Well, some boundary conditions need to be handled. The boundary conditions happen on the topmost row (`S[i - 1][j]`

does not exist) and the leftmost column (`S[i][j - 1]`

does not exist). Suppose `grid`

is like `[1, 1, 1, 1]`

, then the minimum sum to arrive at each point is simply an accumulation of previous points and the result is `[1, 2, 3, 4]`

.

Now we can write down the following (unoptimized) code.

```
class Solution {
public:
int minPathSum(vector<vector<int>>& grid) {
int m = grid.size();
int n = grid[0].size();
vector<vector<int> > sum(m, vector<int>(n, grid[0][0]));
for (int i = 1; i < m; i++)
sum[i][0] = sum[i - 1][0] + grid[i][0];
for (int j = 1; j < n; j++)
sum[0][j] = sum[0][j - 1] + grid[0][j];
for (int i = 1; i < m; i++)
for (int j = 1; j < n; j++)
sum[i][j] = min(sum[i - 1][j], sum[i][j - 1]) + grid[i][j];
return sum[m - 1][n - 1];
}
};
```

As can be seen, each time when we update `sum[i][j]`

, we only need `sum[i - 1][j]`

(at the current column) and `sum[i][j - 1]`

(at the left column).
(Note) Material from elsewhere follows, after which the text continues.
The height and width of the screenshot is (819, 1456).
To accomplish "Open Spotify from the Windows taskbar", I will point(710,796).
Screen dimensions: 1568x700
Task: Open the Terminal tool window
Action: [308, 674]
So we need not maintain the full `m*n`

matrix. Maintaining two columns is enough and now we have the following code.

```
class Solution {
public:
int minPathSum(vector<vector<int>>& grid) {
int m = grid.size();
int n = grid[0].size();
vector<int> pre(m, grid[0][0]);
vector<int> cur(m, 0);
for (int i = 1; i < m; i++)
pre[i] = pre[i - 1] + grid[i][0];
for (int j = 1; j < n; j++) {
cur[0] = pre[0] + grid[0][j];
for (int i = 1; i < m; i++)
cur[i] = min(cur[i - 1], pre[i]) + grid[i][j];
swap(pre, cur);
}
return pre[m - 1];
}
};
```

Further inspecting the above code, it can be seen that maintaining `pre`

is for recovering `pre[i]`

, which is simply `cur[i]`

before its update. So it is enough to use only one vector. Now the space is further optimized and the code also gets shorter.

```
class Solution {
public:
int minPathSum(vector<vector<int>>& grid) {
int m = grid.size();
int n = grid[0].size();
vector<int> cur(m, grid[0][0]);
for (int i = 1; i < m; i++)
cur[i] = cur[i - 1] + grid[i][0];
for (int j = 1; j < n; j++) {
cur[0] += grid[0][j];
for (int i = 1; i < m; i++)
cur[i] = min(cur[i - 1], cur[i]) + grid[i][j];
}
return cur[m - 1];
}
};
```